The Court’s decision in Dobbs is expected to determine the fate of Roe v. Wade, and subsequently, the ability of states to regulate the circumstances under which a woman may terminate a child while it is still in utero. Scholars expect the Court to decide Dobbs based on whether a right to abortion is consistent with the original meaning of “liberty” in the Fourteenth Amendment.

Over at Newsweek, professors Justin Dyer and Kody Cooper offer a helpful examination of the historical claims abortion rights supporters asserted first in Roe and raise again in amicus briefs filed in Dobbs. Dyer and Cooper point out that the pro-choicers’s attempts at presenting historical evidence supporting the practice of abortion is “more séance than scholarship.”

To set the historical record straight, the professors cite research showing that common-law authorities from Bracton to Coke to Blackstone treated the prenatal infant as a human being.

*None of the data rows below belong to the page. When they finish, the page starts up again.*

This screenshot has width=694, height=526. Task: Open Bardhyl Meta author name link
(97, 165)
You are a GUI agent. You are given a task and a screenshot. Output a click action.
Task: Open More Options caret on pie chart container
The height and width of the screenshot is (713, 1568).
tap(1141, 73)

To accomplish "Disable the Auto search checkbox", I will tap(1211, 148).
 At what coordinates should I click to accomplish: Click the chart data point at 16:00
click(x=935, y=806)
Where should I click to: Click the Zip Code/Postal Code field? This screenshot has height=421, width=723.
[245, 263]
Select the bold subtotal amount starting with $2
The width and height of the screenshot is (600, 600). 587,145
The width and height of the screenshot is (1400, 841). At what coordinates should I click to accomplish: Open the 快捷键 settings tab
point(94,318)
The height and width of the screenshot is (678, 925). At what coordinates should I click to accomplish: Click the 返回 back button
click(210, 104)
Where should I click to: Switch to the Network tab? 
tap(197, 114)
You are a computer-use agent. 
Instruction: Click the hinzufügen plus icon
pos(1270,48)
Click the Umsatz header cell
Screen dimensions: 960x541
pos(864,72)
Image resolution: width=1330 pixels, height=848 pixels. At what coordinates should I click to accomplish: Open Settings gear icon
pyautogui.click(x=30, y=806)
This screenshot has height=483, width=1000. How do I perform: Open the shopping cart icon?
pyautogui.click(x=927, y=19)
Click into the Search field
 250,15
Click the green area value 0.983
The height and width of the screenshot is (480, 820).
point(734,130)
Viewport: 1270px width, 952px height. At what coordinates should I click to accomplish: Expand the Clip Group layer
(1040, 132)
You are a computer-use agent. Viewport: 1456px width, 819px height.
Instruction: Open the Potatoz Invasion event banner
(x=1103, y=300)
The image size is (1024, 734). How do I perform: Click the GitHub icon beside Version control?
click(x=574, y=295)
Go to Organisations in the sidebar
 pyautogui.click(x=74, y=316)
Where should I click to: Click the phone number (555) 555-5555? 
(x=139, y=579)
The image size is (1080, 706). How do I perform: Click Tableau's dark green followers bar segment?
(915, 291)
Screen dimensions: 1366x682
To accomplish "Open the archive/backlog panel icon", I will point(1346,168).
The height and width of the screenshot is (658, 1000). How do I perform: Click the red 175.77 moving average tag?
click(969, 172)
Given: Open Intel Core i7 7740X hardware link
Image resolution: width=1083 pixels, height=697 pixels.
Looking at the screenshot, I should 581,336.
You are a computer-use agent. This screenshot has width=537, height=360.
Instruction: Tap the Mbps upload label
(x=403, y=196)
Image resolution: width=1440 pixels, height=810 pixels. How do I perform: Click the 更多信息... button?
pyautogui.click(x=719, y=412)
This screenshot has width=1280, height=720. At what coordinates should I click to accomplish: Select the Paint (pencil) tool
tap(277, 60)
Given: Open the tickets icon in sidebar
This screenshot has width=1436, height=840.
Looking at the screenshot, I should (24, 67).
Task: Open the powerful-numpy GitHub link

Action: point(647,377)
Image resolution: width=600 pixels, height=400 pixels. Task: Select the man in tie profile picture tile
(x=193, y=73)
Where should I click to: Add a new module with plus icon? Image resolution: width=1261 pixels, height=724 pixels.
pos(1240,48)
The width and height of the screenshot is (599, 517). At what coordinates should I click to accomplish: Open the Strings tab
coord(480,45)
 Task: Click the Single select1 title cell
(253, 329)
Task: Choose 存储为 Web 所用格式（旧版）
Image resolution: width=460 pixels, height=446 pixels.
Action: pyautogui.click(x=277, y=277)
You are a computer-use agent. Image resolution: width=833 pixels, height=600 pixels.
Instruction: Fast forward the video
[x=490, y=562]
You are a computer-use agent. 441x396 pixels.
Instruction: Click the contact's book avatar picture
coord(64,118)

Then they show how English colonists brought the common law’s approach to abortion to America by pointing by way of example, first, to a 1716 New York ordinance that prohibited midwives from aiding in or counseling an abortion, and second, to a court examination in a Viriginia abortion case in which John Marshall and Patrick Henry took part. Later, British and American doctors in the nineteenth century urged Parliament and American states to adopt comprehensive legal protections for prenatal infants that would apply as soon as new life begins. American state legislatures responded to such calls by passing prenatal protections during the forty years leading up to the ratification of the Fourteenth Amendment in 1868.

In short, Dyer and Cooper show that there is no historical basis for asserting that “liberty” under the Fourteenth Amendment incorporated a common-law right to abortion in the early stages of pregnancy. Tellingly, no scholars signed their names to the pro-Roe briefs that made such illusory claims.